▶ [Source document]:

When I made this I tended to put pieces together and then say, "Hmm, I should have put those snaps in before I joined the 2 pieces together."  I honestly think I made a purse upside down and backwards.  While I don't think Mom would be proud,  it is finished.  I might need to remake one of the snap-in inserts, I got so caught up in stippling that the finished insert might be too heavy for the purse.  I was always so afraid to stipple but I'm finding it can be very Zen-like.  (It's also quite a workout for your upper arms, let me tell you!)  I have no explanation for my obsession with pockets other than to admit I have a fantasy of presiding over a completely organized purse. I bought a special zipper for the topmost closure - just in case those pockets get overstuffed and unseemly, I can zip the whole thing shut and no one will know.

I'd say it came out about 85% like what I wanted, and I might up that percentage after using it for a while. Think I'll move into it and give it a test drive next week.  But YAY, I finally (after years of waiting) did it!

▶ [Data section]:
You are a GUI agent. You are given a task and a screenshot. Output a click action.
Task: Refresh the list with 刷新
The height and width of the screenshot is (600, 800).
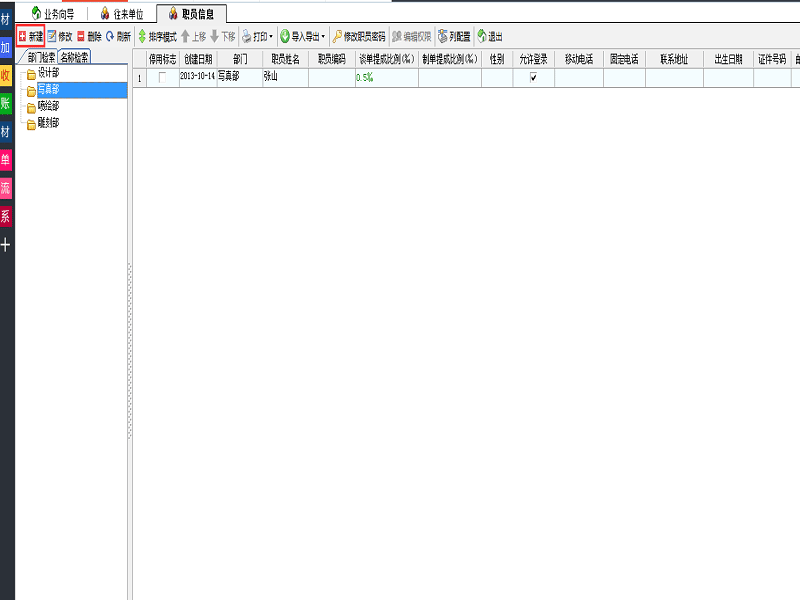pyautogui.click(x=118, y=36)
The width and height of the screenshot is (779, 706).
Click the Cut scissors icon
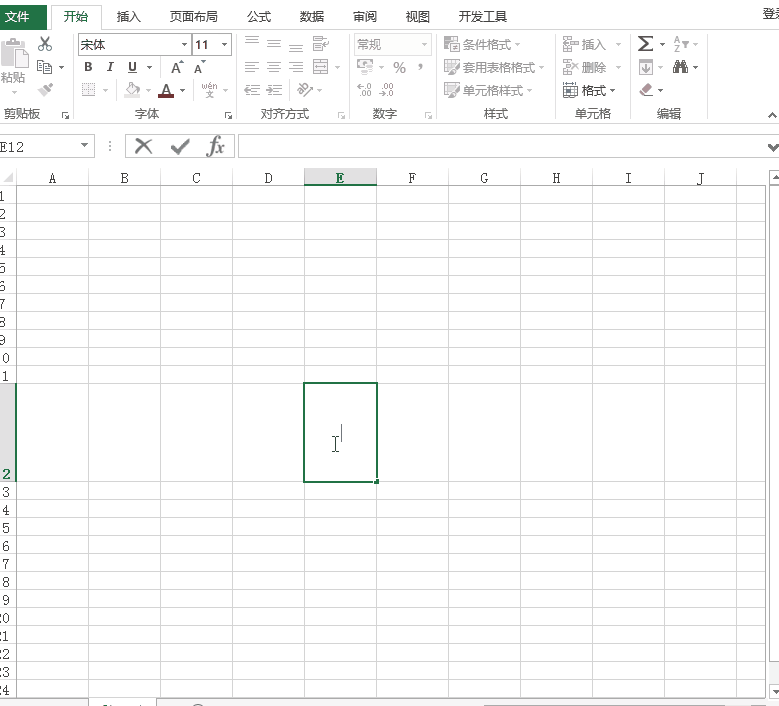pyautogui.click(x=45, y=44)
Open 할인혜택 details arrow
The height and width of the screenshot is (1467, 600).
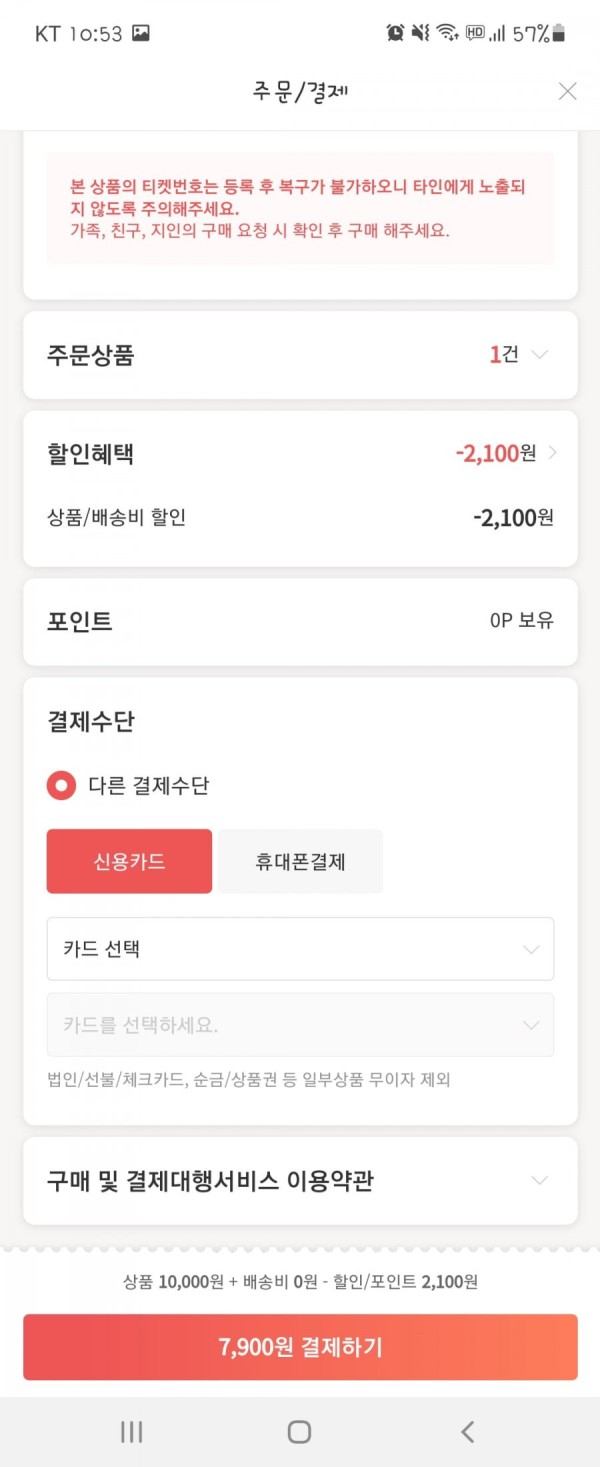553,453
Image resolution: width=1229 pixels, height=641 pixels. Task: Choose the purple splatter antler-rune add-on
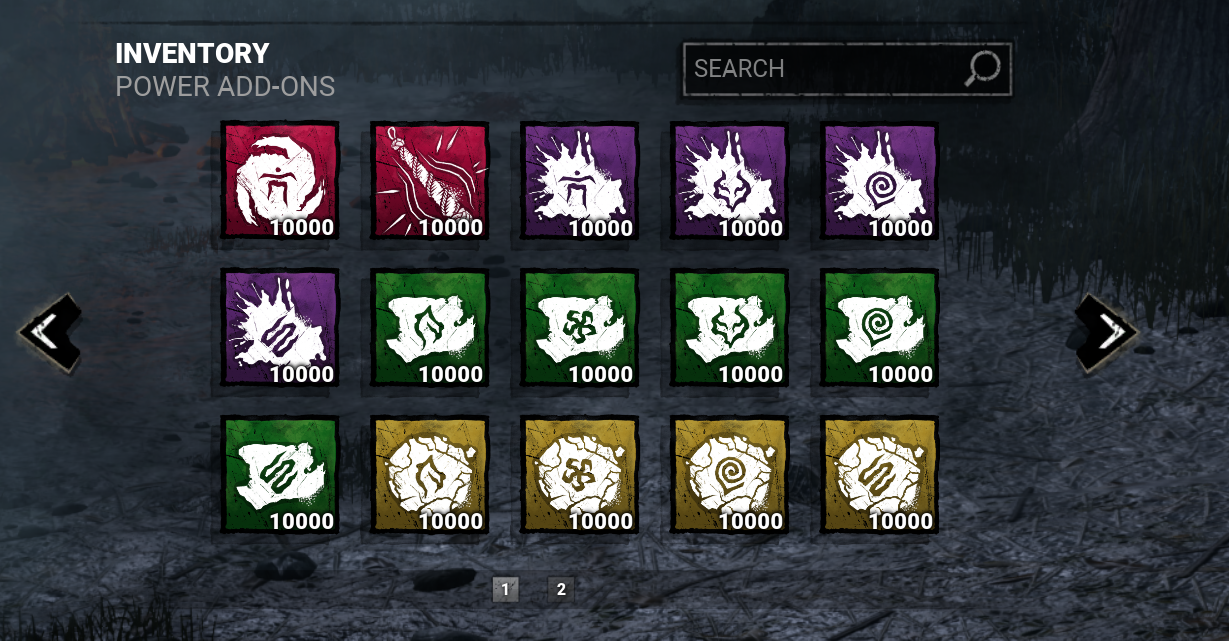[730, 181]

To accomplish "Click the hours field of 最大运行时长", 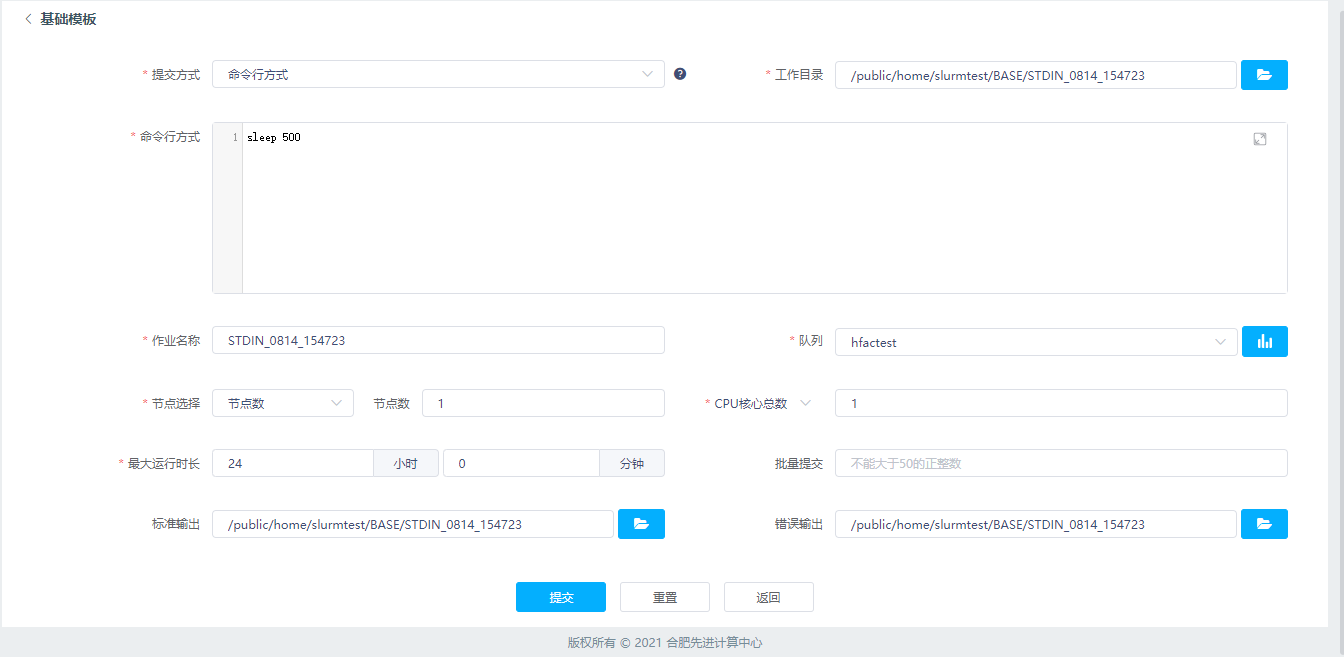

▶ [What to work on]:
1. Which parts of the purse does the purse-making post mention? List all of them.
2. Answer these from the purse-making post, each on its own line:
(a) What does the writer say stippling is a workout for?
(b) What did the writer buy for the topmost closure?
(c) About what percentage of what the writer wanted did the purse turn out to be?
3. Can you resume the purse-making post with the next few sentences after its last one?
The records were taken from a different source than the purse-making post.

▶ [Written responses]:
1.
- Snaps
- Snap-in inserts
- Pockets
- Zipper for the topmost closure

2.
(a) The upper arms
(b) A special zipper
(c) About 85%

3.
Tuesday, August 17, 2010

Wanting to Walk in Beauty

She walks in beauty, like the night


Of cloudless climes and starry skies;


And all that’s best of dark and bright


Meet in her aspect and her eyes


George Gordon, Lord Byron, must have been thinking of a woman wearing a really good embroidered silk kimono when he wrote that lovely poem.  My love affair with nightgowns began when I was very young. This picture shows me going out early -  in very bright sunlight -  to fetch the morning milk.  I knew the nightgown would provide the necessary elegance to undertake such an act at an ungodly hour.  (It was before I drank coffee and could manage a few basic functions....but I digress.)

My mother was prolific on her sewing machine and I had beautiful nightgowns all through my life (even college).  I could give you colors, trims, details about them that should have long ago disappeared from my memory banks.  To this day  I seek out and feel a little thrill when I find something really nice. A new nightgown by   Eileen West has been my annual birthday gift to myself since I turned 50, but deep down I'm yearning for something really spectacular, something I have wanted for years.

I want a silk robe kimono.

An authentic one,  none of this eBay or Pottery Barn crap.   I have this "champagne taste on a beer budget" syndrome that extends into the strangest areas of my life. Purses? Meh.  Shoes? Pffft.  Jewelry?  Got it, don't wear it.  But a good nightgown and silk robe?  Tie on a bib, I'm slobbering.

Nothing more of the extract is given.